[Nepomuk] Second try: classes and properties for describing excerpts (parts of text, parts of images)

Sam Thursfield sam.thursfield at codethink.co.uk
Fri Sep 23 16:06:49 UTC 2011


On Fri, 2011-09-23 at 16:19 +0200, Sebastian Trüg wrote:
> On 09/23/2011 04:08 PM, Sam Thursfield wrote:
> >> this is the second time I send this email. Previously it had the subject
> >> "Bookmarking - rebooted" and I fear that it scared away some people that
> >> should actually be interested in this topic. The thing is just that from
> >> my point of view the concepts are the same. So here goes again:
> >>
> >> Bookmarking is a rather simple concept. Typically used for URLs in web
> >> browsers or file managers. In the Nepomuk ontologies (NFO) we have a
> >> more or less direct mapping of the old bookmarking concept to classes:
> >>
> >> nfo:BookmarkFolder contains several nfo:Bookmarks which nfo:bookmarks
> >> some nie:DataObjects.
> >>
> >> This is fine for the most basic kind of bookmarking: web urls and
> >> files/folders. However, quickly the need for finer grained bookmarking
> >> arose - a position in a text, a stream, and so on. Thus, properties like
> >> nfo:pageNumber were created which give some information on the position
> >> in the data object.
> >>
> >> >From my point of view this is not a great solution. For starters I do
> >> not even like the concept of bookmarks. For me a bookmark is nothing
> >> more than a piece of information that has been marked as interesting.
> >> And with semantic search and friends I see no need for the organization
> >> into bookmark folders anymore anyway.
═══
### Work required
In the thread about Nepomuk bookmarking:
(a) What was the subject line when the email was first sent?
(b) Which property is named as an example of one created to give information on the position in the data object?
(c) What does the thread say a bookmark is nothing more than?
The entries that come next are taken from a separate source.

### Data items
═══
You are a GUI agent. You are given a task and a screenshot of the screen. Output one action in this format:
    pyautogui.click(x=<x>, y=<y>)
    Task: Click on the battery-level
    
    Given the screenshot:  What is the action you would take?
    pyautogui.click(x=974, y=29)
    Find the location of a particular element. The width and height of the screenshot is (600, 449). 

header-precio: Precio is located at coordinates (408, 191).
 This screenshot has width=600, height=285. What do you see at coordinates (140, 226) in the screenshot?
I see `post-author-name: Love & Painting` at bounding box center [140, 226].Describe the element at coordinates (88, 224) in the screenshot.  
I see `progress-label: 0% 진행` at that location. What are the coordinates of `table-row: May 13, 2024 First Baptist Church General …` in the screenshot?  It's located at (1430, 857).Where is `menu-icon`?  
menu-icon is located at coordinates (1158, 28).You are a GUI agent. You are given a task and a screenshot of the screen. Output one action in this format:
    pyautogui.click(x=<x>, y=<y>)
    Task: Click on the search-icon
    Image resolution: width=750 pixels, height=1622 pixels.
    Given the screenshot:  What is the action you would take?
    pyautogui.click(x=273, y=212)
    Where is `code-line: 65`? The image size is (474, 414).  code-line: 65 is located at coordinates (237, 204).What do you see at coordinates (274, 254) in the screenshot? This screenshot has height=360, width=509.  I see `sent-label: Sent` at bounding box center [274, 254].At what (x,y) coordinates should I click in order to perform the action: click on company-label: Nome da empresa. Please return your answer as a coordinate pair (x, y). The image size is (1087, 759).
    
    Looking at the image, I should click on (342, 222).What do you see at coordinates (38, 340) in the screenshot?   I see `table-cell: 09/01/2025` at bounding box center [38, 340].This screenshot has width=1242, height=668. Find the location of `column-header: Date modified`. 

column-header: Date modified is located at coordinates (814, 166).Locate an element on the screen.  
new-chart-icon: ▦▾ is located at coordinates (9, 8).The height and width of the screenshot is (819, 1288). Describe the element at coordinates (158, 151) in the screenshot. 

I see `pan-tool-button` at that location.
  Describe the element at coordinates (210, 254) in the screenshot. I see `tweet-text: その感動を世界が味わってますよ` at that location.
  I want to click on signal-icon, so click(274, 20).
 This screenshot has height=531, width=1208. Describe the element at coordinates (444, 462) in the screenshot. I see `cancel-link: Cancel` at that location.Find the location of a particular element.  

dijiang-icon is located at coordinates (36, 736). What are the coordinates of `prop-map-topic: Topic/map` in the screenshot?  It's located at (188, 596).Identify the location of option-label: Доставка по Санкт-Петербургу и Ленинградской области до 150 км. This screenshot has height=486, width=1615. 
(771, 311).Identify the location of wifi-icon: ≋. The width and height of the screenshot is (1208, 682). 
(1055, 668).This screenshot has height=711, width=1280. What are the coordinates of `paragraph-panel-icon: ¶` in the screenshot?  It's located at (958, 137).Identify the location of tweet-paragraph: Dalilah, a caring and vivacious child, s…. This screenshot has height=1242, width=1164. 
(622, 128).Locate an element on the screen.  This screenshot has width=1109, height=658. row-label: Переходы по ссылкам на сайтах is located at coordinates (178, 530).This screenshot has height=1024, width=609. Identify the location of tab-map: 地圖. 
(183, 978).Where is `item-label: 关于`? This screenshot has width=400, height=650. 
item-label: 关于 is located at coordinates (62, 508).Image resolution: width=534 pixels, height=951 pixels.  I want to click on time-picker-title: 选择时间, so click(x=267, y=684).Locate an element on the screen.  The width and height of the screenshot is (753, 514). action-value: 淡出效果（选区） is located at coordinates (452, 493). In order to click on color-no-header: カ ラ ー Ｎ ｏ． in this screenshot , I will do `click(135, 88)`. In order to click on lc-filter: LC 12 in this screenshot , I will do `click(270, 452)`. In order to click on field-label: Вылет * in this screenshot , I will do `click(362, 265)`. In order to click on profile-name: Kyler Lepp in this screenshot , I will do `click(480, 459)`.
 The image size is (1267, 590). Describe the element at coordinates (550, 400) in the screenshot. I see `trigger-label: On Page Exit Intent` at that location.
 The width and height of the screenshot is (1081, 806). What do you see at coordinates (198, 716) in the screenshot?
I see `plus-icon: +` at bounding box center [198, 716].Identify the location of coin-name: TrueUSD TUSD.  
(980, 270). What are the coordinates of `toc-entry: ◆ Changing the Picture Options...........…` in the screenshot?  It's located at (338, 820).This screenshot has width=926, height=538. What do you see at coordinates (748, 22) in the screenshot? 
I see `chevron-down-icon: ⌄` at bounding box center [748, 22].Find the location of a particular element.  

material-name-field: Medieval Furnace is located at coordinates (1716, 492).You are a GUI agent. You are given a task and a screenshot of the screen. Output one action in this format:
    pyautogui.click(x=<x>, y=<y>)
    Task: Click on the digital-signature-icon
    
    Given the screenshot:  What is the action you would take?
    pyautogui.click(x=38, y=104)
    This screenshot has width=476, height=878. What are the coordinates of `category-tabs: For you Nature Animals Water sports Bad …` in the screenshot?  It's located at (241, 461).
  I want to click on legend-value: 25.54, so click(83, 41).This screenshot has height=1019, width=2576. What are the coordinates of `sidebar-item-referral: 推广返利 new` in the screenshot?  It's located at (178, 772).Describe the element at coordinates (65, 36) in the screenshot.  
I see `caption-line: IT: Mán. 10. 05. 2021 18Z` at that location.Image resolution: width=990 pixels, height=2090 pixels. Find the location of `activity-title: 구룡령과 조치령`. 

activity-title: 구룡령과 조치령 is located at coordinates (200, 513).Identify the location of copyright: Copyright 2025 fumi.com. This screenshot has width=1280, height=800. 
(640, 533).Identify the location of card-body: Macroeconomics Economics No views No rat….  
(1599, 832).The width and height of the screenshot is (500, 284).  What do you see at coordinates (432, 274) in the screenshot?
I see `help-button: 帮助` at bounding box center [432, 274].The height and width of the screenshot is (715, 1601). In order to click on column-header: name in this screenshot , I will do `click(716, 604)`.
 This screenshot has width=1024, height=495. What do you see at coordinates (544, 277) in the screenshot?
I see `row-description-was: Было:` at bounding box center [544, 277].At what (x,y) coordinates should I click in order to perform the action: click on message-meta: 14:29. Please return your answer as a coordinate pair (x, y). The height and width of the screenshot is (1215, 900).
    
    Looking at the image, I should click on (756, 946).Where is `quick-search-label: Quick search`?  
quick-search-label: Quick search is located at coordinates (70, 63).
═══
### Written answer
(a) "Bookmarking - rebooted"
(b) nfo:pageNumber
(c) A piece of information that has been marked as interesting.